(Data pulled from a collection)
-- Opening Marker --
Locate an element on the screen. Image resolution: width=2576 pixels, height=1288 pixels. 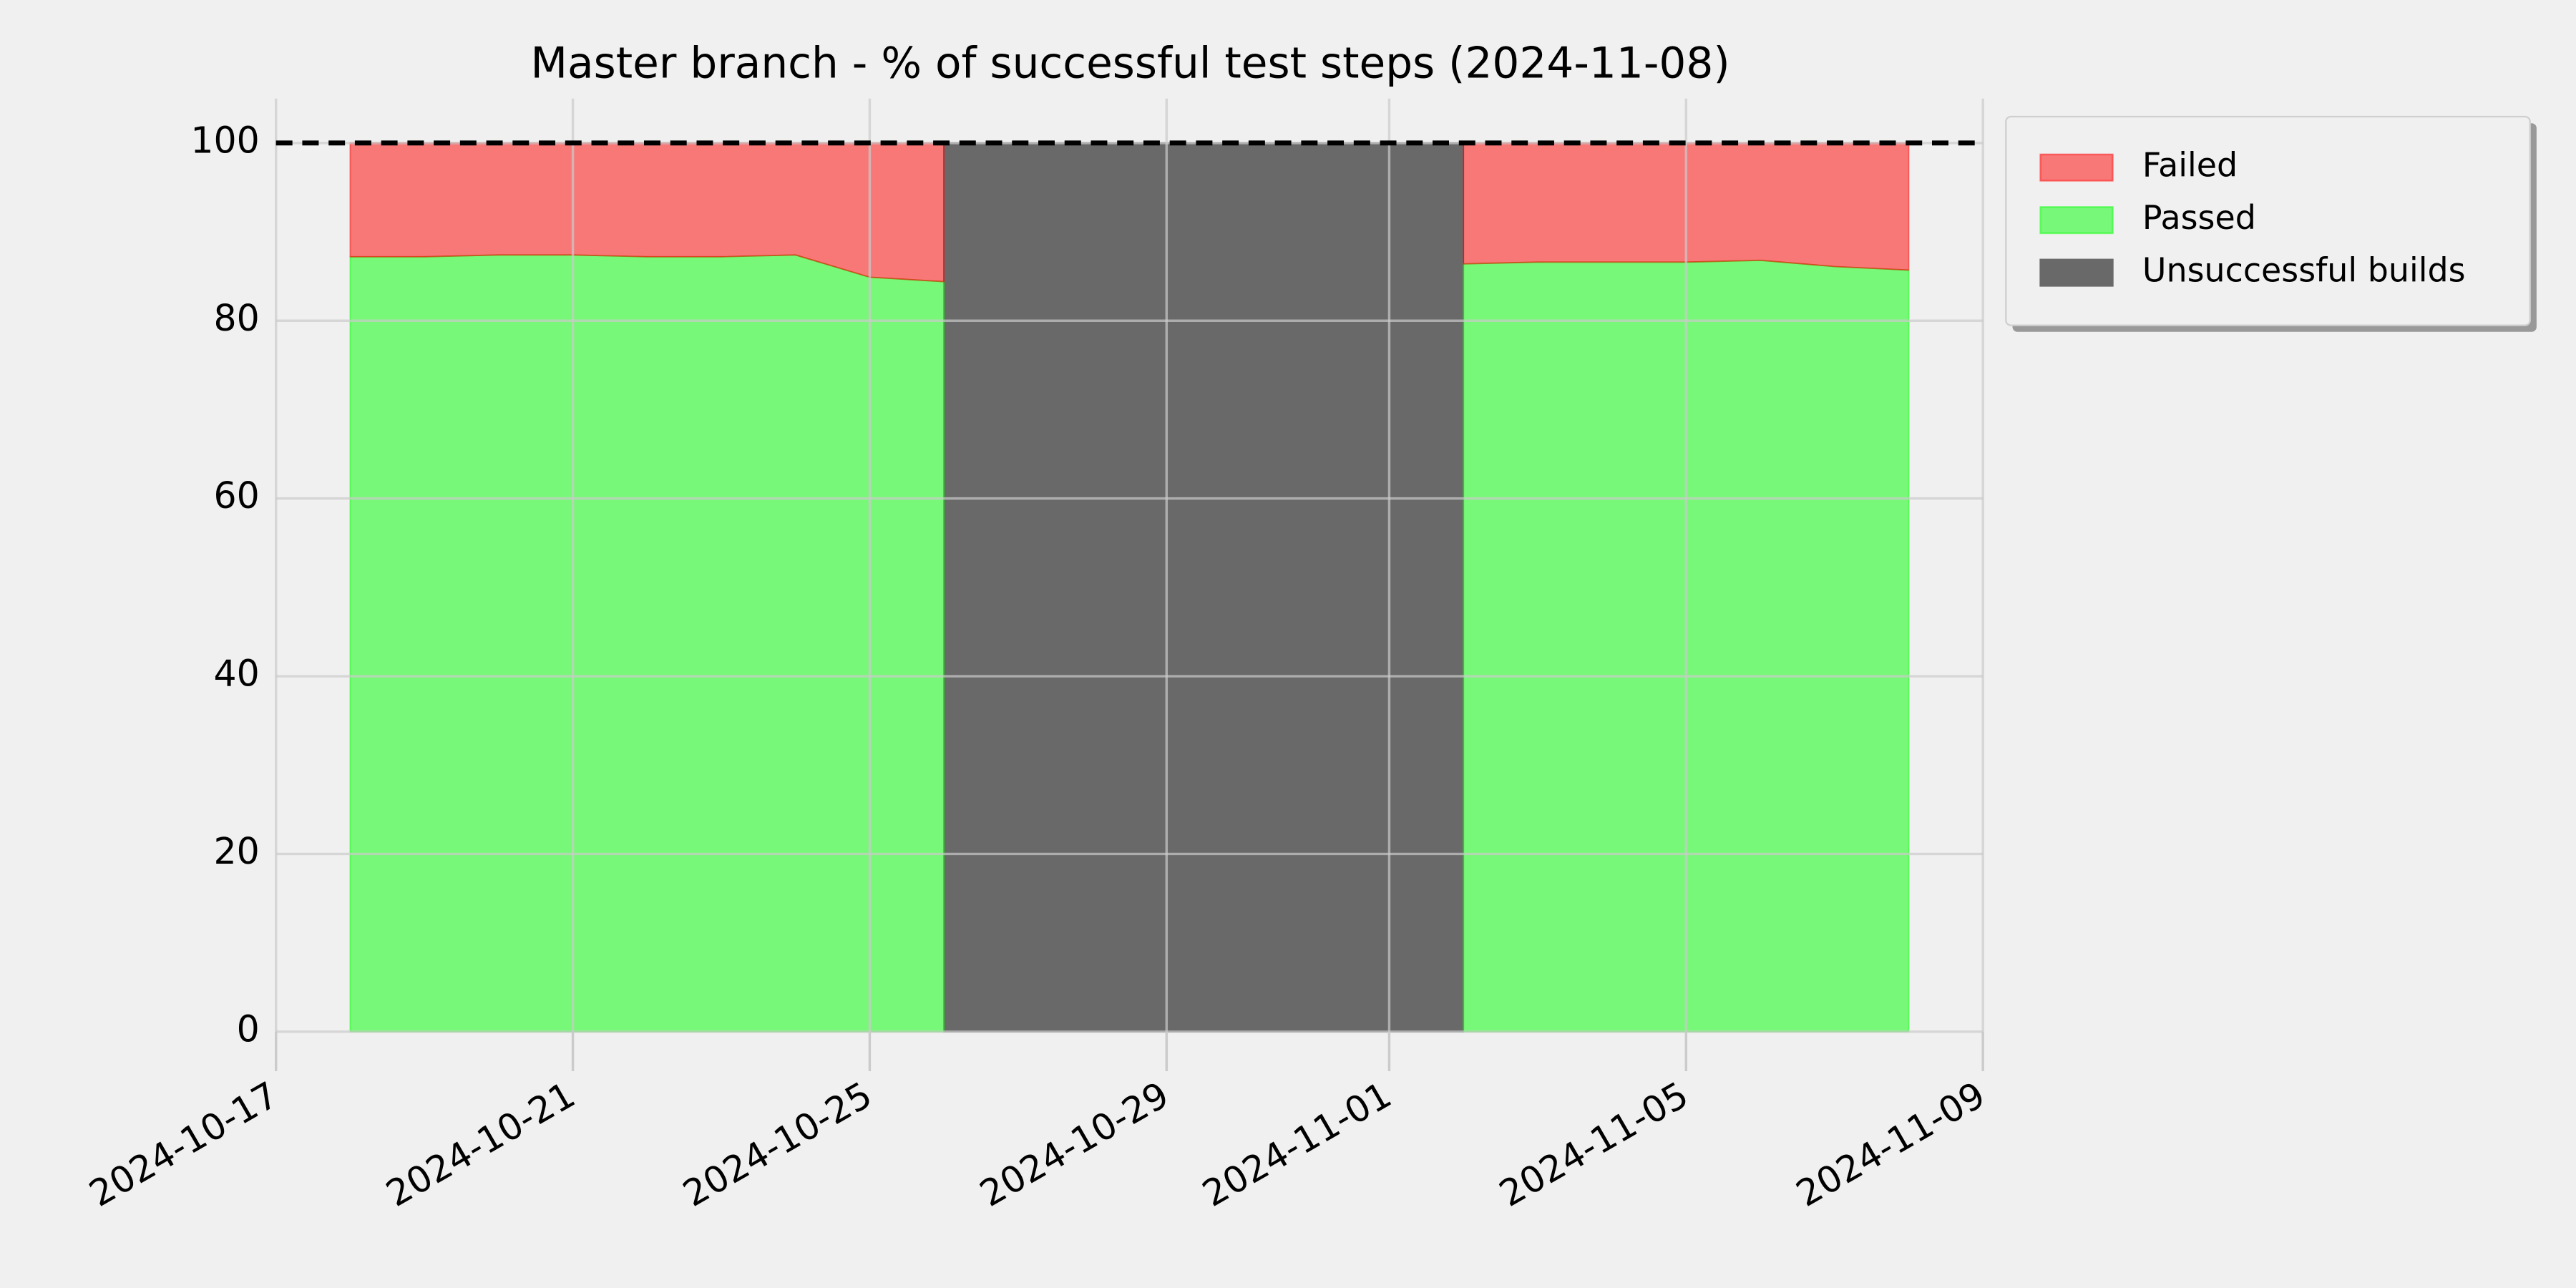
y-tick-label: 80 is located at coordinates (236, 318).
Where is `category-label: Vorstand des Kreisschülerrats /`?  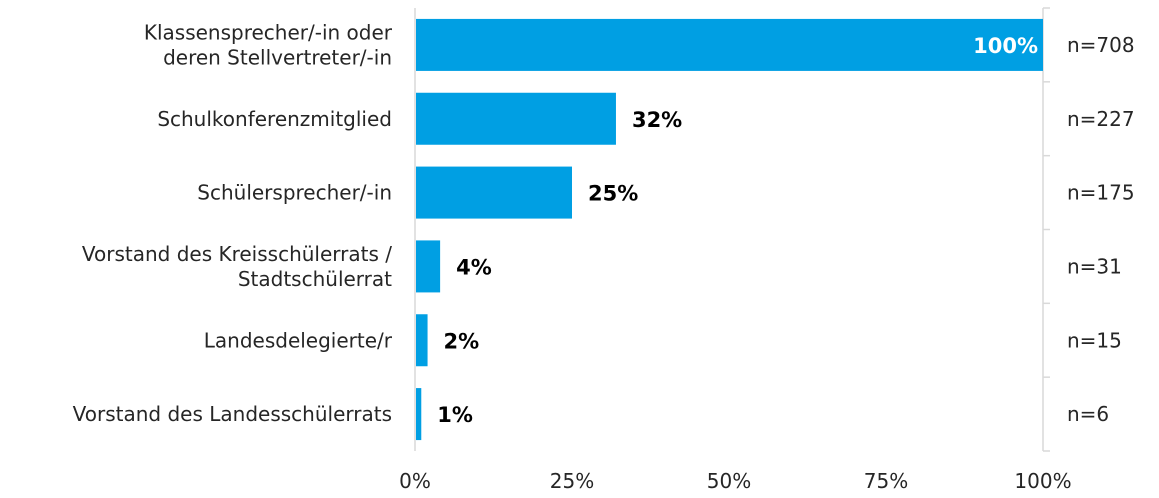 category-label: Vorstand des Kreisschülerrats / is located at coordinates (237, 254).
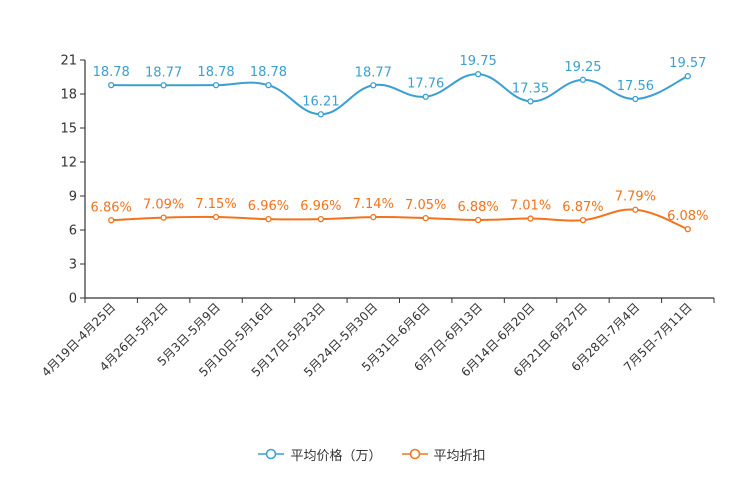  Describe the element at coordinates (374, 204) in the screenshot. I see `data-label-discount: 7.14%` at that location.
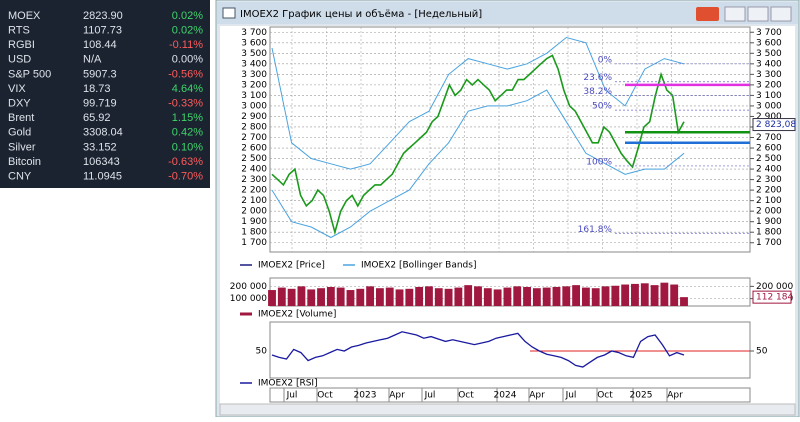 The width and height of the screenshot is (800, 422). What do you see at coordinates (188, 89) in the screenshot?
I see `ticker-change: 4.64%` at bounding box center [188, 89].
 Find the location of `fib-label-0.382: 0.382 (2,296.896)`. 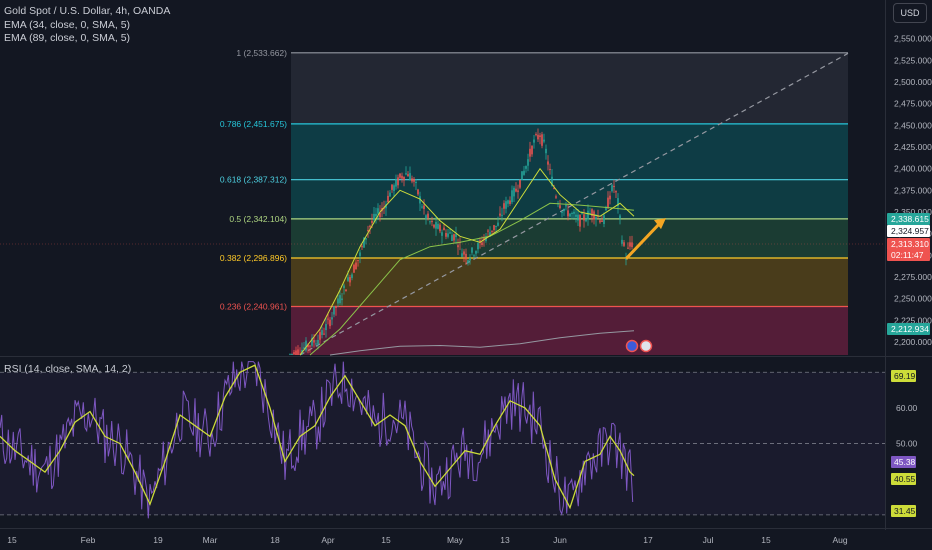

fib-label-0.382: 0.382 (2,296.896) is located at coordinates (254, 258).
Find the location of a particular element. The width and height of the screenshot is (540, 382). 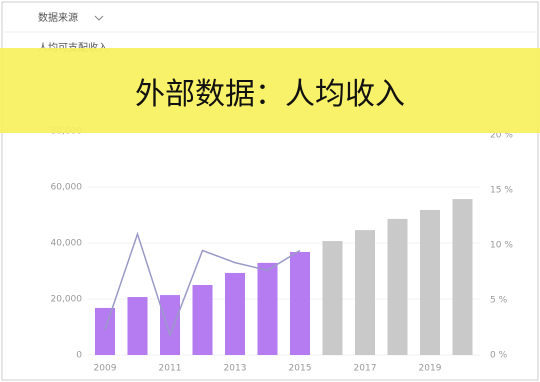

dropdown-icon is located at coordinates (99, 18).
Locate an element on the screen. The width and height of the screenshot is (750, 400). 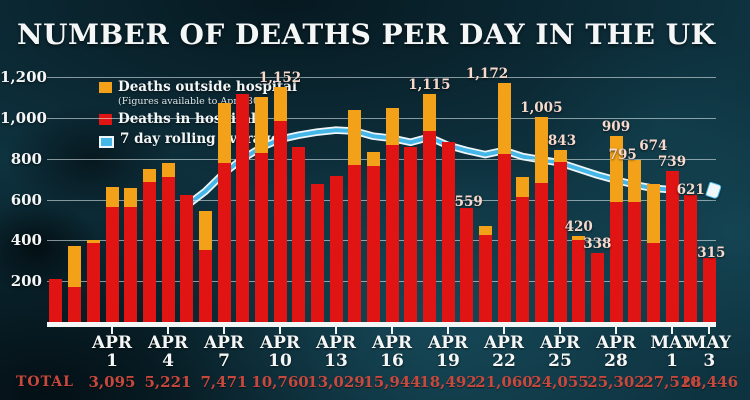
x-axis-date-label: APR 4 is located at coordinates (168, 352).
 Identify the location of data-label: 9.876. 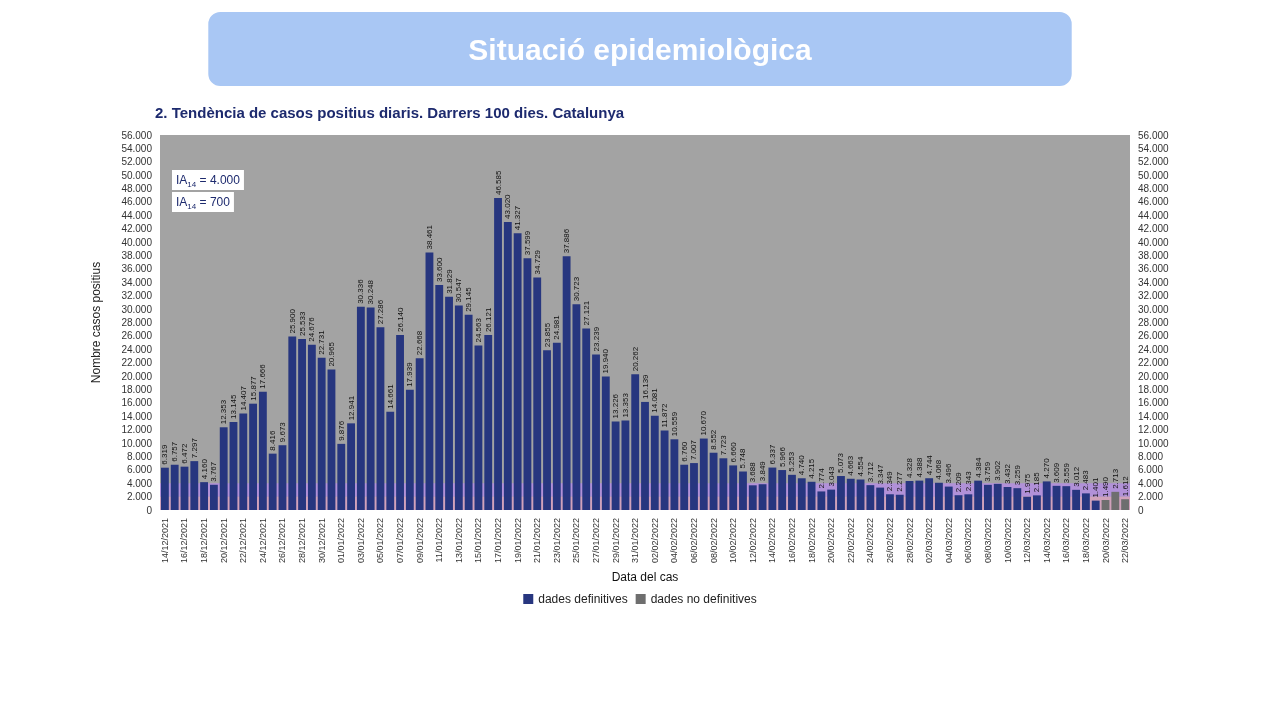
(341, 430).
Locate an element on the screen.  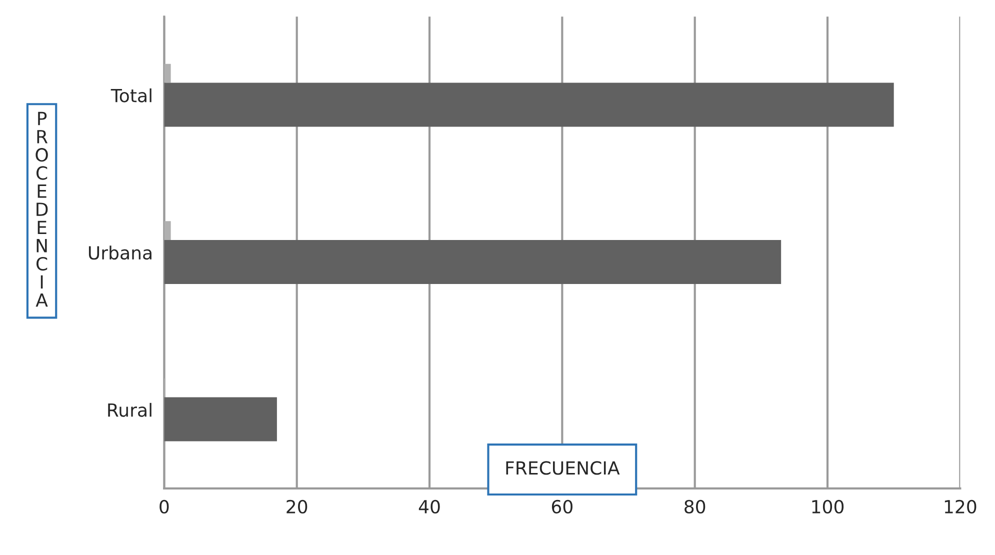
x-tick-label: 40 is located at coordinates (429, 507).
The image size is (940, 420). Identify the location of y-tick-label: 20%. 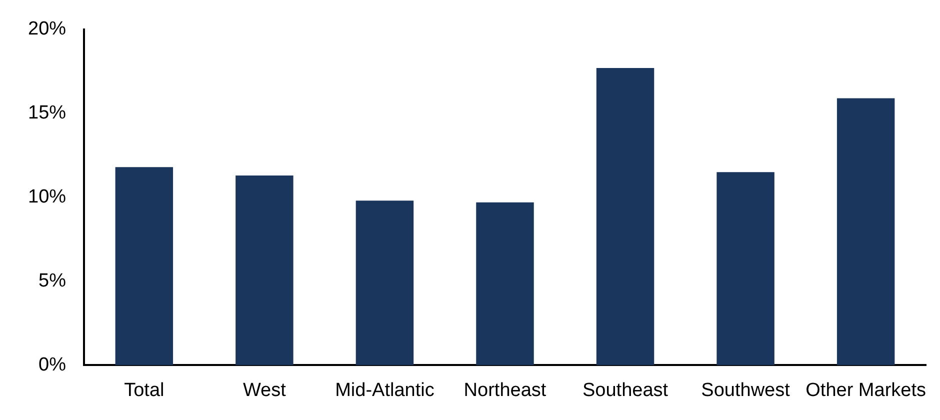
-- Closing Marker --
**What the task requires**
Arrange the lines from the start of the records through the line that contains "y-tick-label: 80 is" as a numbered list, skipping any blank lines. Leave the pictures out of your answer.

**Answer box**
1. Locate an element on the screen. Image resolution: width=2576 pixels, height=1288 pixels. 
2. y-tick-label: 80 is located at coordinates (236, 318).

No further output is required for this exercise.